What are some of the combined approaches used in surgical anaesthesia?
Rapid unconsciousness with IV, maintaining unconsciousness using inhalation agents such as N2O, supplement analgesia such as fentanyl and paralysis such as a neuromuscular block such as succinylcholine.
What are some commonly used inhaled anaesthetics?
Ether, N2O, halothane, enflurane, isoflurane, desflurane and sevoflurane.
What are some commonly used intravenous anaesthetics?
Thiopental, etomidate, propofol, ketamine and midazolam and other benzodiaepines.
What is the lipid theory of anaesthetic action?
Potency is proportional to lipid solubility and narcosis commences when any chemically indifferent substance has attained a certain molar concentration in the lipids of the cell.
How would the lipid theory work?
The idea that an anaesthetic molecule would enter an Na channel and cause it to close. There is increased membrane fluidity and expansion.
Who made the protein theory of anaesthetic action?
Franks and Lieb - 1987.
Who made the lipid theory of anaesthesia?
Overton and Meyer - 1901.
What did the protein theory say?
That luciferase inhibition correlates with anaesthetic potency. It said that anaesthetics interact with membrane proteins.
What proteins do anaesthetics target?
Transmitter receptors (ionotropic and GPCR), ion channels (Na+,K+), transporters and vesicular (release) proteins.
What do general anaesthetics do to inhibitory GABAa receptors?
They potentiate them.
What do general anaesthetics do to excitatory glutamate receptors?
They reduce them.
What do general anaesthetics do to ion channels?
They alter stabilising and destabilising ion channels.
What are some of the gas general anaesthetics?
Nitrous oxide, cyclopropane, xenon.
What are some of the inducing agent anaesthetics?
Thiopentone, propofol, etomidate.
What is a dissociative anaesthetic?
Ketamine.
What is an analgesia anaesthetic?
Fentanyl.
What is a sedative relaxant anaesthetic?
Benzodiazepines, droperidol.
What are the features of N2O and when is it used?
It has rapid onset and low potency, it is used in combination with other anaesthetics.
What are the features of halothane and when is it used?
It is used in vets and developing countries, it is hepatotoxic (damages liver cells) and has a hangover.

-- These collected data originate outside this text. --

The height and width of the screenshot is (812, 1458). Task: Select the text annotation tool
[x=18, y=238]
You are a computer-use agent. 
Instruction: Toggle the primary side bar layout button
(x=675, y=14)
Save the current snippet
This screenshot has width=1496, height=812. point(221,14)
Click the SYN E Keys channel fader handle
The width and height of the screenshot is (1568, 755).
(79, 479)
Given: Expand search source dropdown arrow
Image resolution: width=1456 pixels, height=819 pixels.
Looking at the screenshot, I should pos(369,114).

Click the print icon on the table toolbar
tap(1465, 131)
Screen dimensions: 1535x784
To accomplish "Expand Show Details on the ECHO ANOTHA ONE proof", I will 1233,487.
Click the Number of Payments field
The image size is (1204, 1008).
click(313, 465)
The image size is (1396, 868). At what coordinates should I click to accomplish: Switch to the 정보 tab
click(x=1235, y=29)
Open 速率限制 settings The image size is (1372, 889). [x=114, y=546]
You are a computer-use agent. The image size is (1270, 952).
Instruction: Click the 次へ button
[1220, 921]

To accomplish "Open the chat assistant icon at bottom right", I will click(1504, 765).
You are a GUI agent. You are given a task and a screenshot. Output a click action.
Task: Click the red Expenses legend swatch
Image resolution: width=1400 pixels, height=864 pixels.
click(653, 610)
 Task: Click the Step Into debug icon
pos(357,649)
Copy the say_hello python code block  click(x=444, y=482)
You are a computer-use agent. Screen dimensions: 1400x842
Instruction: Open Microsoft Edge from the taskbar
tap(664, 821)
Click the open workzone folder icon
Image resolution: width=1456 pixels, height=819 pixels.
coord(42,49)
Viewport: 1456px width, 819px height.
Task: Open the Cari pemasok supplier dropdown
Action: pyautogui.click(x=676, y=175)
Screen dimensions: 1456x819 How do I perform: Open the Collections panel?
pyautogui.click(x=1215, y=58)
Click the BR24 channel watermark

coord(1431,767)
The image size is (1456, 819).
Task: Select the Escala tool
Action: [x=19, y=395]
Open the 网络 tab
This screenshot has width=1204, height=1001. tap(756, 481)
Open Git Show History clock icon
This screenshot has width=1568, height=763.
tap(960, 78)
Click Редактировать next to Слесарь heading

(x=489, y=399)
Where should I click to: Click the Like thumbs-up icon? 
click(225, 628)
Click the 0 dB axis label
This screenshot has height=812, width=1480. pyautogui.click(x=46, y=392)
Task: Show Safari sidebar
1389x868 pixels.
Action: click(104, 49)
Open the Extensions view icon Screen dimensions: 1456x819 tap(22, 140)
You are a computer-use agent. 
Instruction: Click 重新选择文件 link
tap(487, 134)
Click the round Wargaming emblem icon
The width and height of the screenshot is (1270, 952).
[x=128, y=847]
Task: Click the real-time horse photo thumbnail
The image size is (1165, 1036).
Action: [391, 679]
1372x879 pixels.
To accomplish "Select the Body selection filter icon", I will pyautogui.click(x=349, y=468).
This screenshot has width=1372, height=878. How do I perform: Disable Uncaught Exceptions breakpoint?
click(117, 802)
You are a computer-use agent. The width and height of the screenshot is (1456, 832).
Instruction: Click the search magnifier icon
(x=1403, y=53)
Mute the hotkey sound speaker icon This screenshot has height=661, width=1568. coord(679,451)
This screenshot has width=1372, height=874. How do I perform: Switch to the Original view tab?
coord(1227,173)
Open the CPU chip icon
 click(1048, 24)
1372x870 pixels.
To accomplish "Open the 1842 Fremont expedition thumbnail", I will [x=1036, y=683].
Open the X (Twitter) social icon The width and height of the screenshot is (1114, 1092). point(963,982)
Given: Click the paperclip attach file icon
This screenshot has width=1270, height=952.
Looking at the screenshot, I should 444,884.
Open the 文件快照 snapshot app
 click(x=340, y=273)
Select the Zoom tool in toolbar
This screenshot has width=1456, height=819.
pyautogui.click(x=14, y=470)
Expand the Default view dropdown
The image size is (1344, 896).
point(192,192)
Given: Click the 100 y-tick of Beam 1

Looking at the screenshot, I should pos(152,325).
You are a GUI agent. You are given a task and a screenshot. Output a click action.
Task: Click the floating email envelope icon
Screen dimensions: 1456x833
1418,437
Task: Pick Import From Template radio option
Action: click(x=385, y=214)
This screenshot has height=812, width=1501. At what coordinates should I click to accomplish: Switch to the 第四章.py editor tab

What are the features of enflurane?
It fast on and off, it has lower toxicity and is epileptogenic (capable of causing an epileptic attack).
What are the features of isoflurane?
It is non-epileptogenic but has cardio and respiratory effects.
What are the features of desflurane and what is it used for?
It has fast on and off effects and is used in day surgery.
What are the features of sevoflurane?
It is fast, potent but maybe hepatotoxic.
What are the features of thiopental?
It is a barbiturate, it is very fast (20s) on and off (10-15 minutes). It is highly soluble, non-analgesic and causes respiratory depression.
What are the features of etomidate?
It has a rapid metabolism, low cardio-respiratory effects and causes involuntary muscle jerks.
What are the features of propofol?
It has a very rapid metabolism, it can be used for introduction and maintenance and is used in day surgery.
What are the features of ketamine?
It has a slow onset, it is dissociative, analgesic, hallucinogenic, hypertensive and bradycardic.
When are midazolam and other benzodiazepines used?
They are used pre-operation.
What changes in neuronal pathways occur in anaesthesia?
There is more GABA inhibiton - the RAS is not activated, the hypothalamus is not activated so there is no excitation to the cerebral cortex.